The answer should contain each record below, repeated exactly.

-------- Given records --------

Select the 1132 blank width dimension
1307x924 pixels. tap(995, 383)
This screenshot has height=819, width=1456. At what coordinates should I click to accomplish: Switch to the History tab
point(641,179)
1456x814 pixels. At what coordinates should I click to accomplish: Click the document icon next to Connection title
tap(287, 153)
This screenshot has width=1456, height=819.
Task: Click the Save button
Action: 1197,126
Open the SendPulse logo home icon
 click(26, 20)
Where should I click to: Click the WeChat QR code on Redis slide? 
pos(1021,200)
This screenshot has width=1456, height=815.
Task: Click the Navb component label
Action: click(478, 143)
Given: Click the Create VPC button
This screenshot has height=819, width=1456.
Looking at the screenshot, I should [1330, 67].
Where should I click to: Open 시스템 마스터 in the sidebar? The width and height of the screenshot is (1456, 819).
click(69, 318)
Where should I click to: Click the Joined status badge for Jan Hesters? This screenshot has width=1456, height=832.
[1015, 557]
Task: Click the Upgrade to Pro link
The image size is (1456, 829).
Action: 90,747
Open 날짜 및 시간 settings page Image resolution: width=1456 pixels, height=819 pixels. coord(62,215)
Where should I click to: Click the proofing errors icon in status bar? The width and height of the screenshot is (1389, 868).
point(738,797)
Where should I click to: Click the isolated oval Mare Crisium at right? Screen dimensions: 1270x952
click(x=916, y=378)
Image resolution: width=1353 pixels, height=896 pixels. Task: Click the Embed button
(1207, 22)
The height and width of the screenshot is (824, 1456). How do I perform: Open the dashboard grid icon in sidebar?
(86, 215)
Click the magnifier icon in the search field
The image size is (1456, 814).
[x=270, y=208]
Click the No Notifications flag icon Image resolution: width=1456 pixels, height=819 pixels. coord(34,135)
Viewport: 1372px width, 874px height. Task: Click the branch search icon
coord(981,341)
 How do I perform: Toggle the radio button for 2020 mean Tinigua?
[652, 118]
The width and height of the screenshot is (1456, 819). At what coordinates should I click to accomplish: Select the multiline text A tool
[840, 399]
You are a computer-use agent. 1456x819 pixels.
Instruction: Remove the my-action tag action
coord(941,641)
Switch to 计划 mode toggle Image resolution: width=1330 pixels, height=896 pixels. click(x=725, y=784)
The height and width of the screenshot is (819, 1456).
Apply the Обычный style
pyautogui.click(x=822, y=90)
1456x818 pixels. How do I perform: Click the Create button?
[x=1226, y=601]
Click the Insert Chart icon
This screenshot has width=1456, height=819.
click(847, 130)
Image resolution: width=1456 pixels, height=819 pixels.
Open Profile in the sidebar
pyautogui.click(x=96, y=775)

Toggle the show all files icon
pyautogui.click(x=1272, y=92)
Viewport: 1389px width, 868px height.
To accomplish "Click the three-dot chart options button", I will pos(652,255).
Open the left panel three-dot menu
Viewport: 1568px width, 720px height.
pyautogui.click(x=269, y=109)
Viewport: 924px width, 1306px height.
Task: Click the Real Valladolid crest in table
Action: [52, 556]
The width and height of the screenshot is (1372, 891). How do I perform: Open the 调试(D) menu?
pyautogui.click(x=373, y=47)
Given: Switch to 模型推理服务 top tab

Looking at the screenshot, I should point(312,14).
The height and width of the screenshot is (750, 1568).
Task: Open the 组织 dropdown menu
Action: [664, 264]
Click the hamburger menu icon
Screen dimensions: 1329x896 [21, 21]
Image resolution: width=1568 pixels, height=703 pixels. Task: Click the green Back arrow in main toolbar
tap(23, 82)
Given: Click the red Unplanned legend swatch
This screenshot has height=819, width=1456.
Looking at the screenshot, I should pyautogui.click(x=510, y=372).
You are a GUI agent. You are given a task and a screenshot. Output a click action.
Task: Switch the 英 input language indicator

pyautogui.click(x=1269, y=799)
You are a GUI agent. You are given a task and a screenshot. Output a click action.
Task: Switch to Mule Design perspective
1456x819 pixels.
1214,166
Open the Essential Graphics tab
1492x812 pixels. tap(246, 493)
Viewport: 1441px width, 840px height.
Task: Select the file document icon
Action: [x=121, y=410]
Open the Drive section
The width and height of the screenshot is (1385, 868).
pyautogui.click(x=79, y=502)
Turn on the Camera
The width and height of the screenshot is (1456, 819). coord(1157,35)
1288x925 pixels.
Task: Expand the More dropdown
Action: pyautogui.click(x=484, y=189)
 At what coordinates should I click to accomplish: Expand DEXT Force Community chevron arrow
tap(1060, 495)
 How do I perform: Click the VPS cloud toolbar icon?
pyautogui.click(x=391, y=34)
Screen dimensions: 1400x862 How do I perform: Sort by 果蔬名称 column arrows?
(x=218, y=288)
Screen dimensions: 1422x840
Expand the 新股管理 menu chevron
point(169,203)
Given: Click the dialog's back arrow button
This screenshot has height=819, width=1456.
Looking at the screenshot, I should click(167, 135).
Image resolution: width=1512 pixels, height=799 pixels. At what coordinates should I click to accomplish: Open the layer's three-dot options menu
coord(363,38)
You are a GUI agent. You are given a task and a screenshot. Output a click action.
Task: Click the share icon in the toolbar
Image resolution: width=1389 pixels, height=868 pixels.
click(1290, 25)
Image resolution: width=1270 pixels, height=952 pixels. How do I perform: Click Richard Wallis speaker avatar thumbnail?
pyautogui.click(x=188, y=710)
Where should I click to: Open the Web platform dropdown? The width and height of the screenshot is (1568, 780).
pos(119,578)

--------

## [Expected output]
Select the 1132 blank width dimension
1307x924 pixels. tap(995, 383)
This screenshot has height=819, width=1456. At what coordinates should I click to accomplish: Switch to the History tab
point(641,179)
1456x814 pixels. At what coordinates should I click to accomplish: Click the document icon next to Connection title
tap(287, 153)
This screenshot has width=1456, height=819.
Task: Click the Save button
Action: 1197,126
Open the SendPulse logo home icon
 click(26, 20)
Where should I click to: Click the WeChat QR code on Redis slide? 
pos(1021,200)
This screenshot has width=1456, height=815.
Task: Click the Navb component label
Action: click(478, 143)
Given: Click the Create VPC button
This screenshot has height=819, width=1456.
Looking at the screenshot, I should [1330, 67].
Where should I click to: Open 시스템 마스터 in the sidebar? The width and height of the screenshot is (1456, 819).
click(69, 318)
Where should I click to: Click the Joined status badge for Jan Hesters? This screenshot has width=1456, height=832.
[1015, 557]
Task: Click the Upgrade to Pro link
The image size is (1456, 829).
Action: 90,747
Open 날짜 및 시간 settings page Image resolution: width=1456 pixels, height=819 pixels. coord(62,215)
Where should I click to: Click the proofing errors icon in status bar? The width and height of the screenshot is (1389, 868).
point(738,797)
Where should I click to: Click the isolated oval Mare Crisium at right? Screen dimensions: 1270x952
click(x=916, y=378)
Image resolution: width=1353 pixels, height=896 pixels. Task: Click the Embed button
(1207, 22)
The height and width of the screenshot is (824, 1456). How do I perform: Open the dashboard grid icon in sidebar?
(86, 215)
Click the magnifier icon in the search field
The image size is (1456, 814).
[x=270, y=208]
Click the No Notifications flag icon Image resolution: width=1456 pixels, height=819 pixels. coord(34,135)
Viewport: 1372px width, 874px height. Task: Click the branch search icon
coord(981,341)
 How do I perform: Toggle the radio button for 2020 mean Tinigua?
[652, 118]
The width and height of the screenshot is (1456, 819). At what coordinates should I click to accomplish: Select the multiline text A tool
[840, 399]
You are a computer-use agent. 1456x819 pixels.
Instruction: Remove the my-action tag action
coord(941,641)
Switch to 计划 mode toggle Image resolution: width=1330 pixels, height=896 pixels. click(x=725, y=784)
The height and width of the screenshot is (819, 1456).
Apply the Обычный style
pyautogui.click(x=822, y=90)
1456x818 pixels. How do I perform: Click the Create button?
[x=1226, y=601]
Click the Insert Chart icon
This screenshot has width=1456, height=819.
click(847, 130)
Image resolution: width=1456 pixels, height=819 pixels.
Open Profile in the sidebar
pyautogui.click(x=96, y=775)

Toggle the show all files icon
pyautogui.click(x=1272, y=92)
Viewport: 1389px width, 868px height.
To accomplish "Click the three-dot chart options button", I will pos(652,255).
Open the left panel three-dot menu
Viewport: 1568px width, 720px height.
pyautogui.click(x=269, y=109)
Viewport: 924px width, 1306px height.
Task: Click the Real Valladolid crest in table
Action: [52, 556]
The width and height of the screenshot is (1372, 891). How do I perform: Open the 调试(D) menu?
pyautogui.click(x=373, y=47)
Given: Switch to 模型推理服务 top tab

Looking at the screenshot, I should point(312,14).
The height and width of the screenshot is (750, 1568).
Task: Open the 组织 dropdown menu
Action: [664, 264]
Click the hamburger menu icon
Screen dimensions: 1329x896 [21, 21]
Image resolution: width=1568 pixels, height=703 pixels. Task: Click the green Back arrow in main toolbar
tap(23, 82)
Given: Click the red Unplanned legend swatch
This screenshot has height=819, width=1456.
Looking at the screenshot, I should pyautogui.click(x=510, y=372).
You are a GUI agent. You are given a task and a screenshot. Output a click action.
Task: Switch the 英 input language indicator

pyautogui.click(x=1269, y=799)
You are a GUI agent. You are given a task and a screenshot. Output a click action.
Task: Switch to Mule Design perspective
1456x819 pixels.
1214,166
Open the Essential Graphics tab
1492x812 pixels. tap(246, 493)
Viewport: 1441px width, 840px height.
Task: Select the file document icon
Action: [x=121, y=410]
Open the Drive section
The width and height of the screenshot is (1385, 868).
pyautogui.click(x=79, y=502)
Turn on the Camera
The width and height of the screenshot is (1456, 819). coord(1157,35)
1288x925 pixels.
Task: Expand the More dropdown
Action: pyautogui.click(x=484, y=189)
 At what coordinates should I click to accomplish: Expand DEXT Force Community chevron arrow
tap(1060, 495)
 How do I perform: Click the VPS cloud toolbar icon?
pyautogui.click(x=391, y=34)
Screen dimensions: 1400x862 How do I perform: Sort by 果蔬名称 column arrows?
(x=218, y=288)
Screen dimensions: 1422x840
Expand the 新股管理 menu chevron
point(169,203)
Given: Click the dialog's back arrow button
This screenshot has height=819, width=1456.
Looking at the screenshot, I should click(167, 135).
Image resolution: width=1512 pixels, height=799 pixels. At what coordinates should I click to accomplish: Open the layer's three-dot options menu
coord(363,38)
You are a GUI agent. You are given a task and a screenshot. Output a click action.
Task: Click the share icon in the toolbar
Image resolution: width=1389 pixels, height=868 pixels.
click(1290, 25)
Image resolution: width=1270 pixels, height=952 pixels. How do I perform: Click Richard Wallis speaker avatar thumbnail?
pyautogui.click(x=188, y=710)
Where should I click to: Open the Web platform dropdown? The width and height of the screenshot is (1568, 780).
pos(119,578)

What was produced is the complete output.